Comment utiliser cette scorecard Founding Designer ?
Téléchargez-la en PDF, Excel ou Notion, notez chaque critère de 1 à 5 pendant l'entretien, puis additionnez les scores du panel pour décider sur des faits. La version Excel calcule la moyenne et la décision automatiquement.
Quelle différence entre un founding designer et un product designer en entreprise établie ?

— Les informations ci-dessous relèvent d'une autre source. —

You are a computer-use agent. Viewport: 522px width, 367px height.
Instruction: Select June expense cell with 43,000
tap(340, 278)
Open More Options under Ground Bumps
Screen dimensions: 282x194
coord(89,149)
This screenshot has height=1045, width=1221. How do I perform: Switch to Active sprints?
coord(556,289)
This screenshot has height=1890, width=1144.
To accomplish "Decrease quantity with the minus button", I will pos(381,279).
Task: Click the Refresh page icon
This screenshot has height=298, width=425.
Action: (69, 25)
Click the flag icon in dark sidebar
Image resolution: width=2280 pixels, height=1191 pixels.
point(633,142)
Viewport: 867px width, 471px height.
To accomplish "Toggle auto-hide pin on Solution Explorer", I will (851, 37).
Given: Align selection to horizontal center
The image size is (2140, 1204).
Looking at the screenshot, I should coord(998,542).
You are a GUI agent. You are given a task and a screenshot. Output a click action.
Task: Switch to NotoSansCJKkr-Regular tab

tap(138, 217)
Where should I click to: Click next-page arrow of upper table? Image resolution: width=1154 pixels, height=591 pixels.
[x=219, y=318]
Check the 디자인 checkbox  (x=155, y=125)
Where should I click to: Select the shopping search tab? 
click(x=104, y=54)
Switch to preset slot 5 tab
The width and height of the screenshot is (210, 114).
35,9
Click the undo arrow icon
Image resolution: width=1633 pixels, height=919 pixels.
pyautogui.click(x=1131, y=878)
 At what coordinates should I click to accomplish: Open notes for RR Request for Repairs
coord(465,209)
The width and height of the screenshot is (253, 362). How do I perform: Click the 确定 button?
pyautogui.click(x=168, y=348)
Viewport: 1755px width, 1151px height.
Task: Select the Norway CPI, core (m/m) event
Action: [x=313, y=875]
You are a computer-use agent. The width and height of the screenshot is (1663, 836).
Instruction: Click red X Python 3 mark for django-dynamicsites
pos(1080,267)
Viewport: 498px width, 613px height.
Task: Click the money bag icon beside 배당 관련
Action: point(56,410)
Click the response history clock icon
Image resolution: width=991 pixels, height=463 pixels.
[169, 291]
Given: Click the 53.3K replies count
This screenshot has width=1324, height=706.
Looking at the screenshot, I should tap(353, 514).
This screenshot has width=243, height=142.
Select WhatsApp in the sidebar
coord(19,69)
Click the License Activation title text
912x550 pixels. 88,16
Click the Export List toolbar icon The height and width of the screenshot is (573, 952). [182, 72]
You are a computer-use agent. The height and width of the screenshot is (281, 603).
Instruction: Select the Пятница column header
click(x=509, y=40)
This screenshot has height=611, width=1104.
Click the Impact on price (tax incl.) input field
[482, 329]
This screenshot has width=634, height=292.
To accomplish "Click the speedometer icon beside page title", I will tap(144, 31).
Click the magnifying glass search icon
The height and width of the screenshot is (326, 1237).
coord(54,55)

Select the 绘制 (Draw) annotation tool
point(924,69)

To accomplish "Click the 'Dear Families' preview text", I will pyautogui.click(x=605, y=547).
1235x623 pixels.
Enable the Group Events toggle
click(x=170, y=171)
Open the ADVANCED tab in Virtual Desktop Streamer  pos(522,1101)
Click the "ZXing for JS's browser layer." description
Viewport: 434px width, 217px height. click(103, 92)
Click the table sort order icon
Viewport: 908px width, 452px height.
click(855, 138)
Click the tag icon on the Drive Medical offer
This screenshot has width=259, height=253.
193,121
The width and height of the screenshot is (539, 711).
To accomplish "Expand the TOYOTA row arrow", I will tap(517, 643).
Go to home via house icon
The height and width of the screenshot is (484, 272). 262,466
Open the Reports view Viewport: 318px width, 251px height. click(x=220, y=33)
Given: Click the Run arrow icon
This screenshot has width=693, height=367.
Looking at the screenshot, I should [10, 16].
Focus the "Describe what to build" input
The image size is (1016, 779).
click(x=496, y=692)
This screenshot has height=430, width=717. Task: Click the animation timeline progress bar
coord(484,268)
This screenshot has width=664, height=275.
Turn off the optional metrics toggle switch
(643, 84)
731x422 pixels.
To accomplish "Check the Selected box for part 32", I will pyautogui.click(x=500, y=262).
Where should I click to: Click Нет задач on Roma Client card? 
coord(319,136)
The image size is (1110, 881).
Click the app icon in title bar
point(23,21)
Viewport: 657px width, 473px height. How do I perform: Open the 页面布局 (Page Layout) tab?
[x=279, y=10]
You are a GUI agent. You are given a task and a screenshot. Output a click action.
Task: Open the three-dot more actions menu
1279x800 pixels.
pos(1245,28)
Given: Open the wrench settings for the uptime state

Le product designer en entreprise établie évolue dans une équipe structurée, avec un design system existant, des chercheurs, parfois un manager et un périmètre cadré. Le founding designer part d'une page blanche. Il couvre seul l'UX, l'UI, souvent le branding, pose les fondations que d'autres exploiteront ensuite et tranche sans process ni relais. L'enjeu n'est pas la profondeur sur une spécialité mais l'amplitude, l'autonomie et la vitesse face à l'incertitude. On recrute moins un expert d'un domaine qu'un profil capable de tout faire avancer seul au stade d'amorçage.
Faut-il privilégier un profil très senior pour ce poste ?
La séniorité d'années compte moins que la maturité de jugement. Un founding designer doit arbitrer seul, dire non, doser la qualité face au temps et défendre ses choix devant les fondateurs. Ces réflexes s'acquièrent par l'exposition au zéro à un plus que par le nombre d'années en grande structure. Un profil ayant déjà construit un produit de bout en bout en environnement instable vaut souvent mieux qu'un senior habitué à un cadre installé qu'il ne saurait pas reproduire à partir de rien.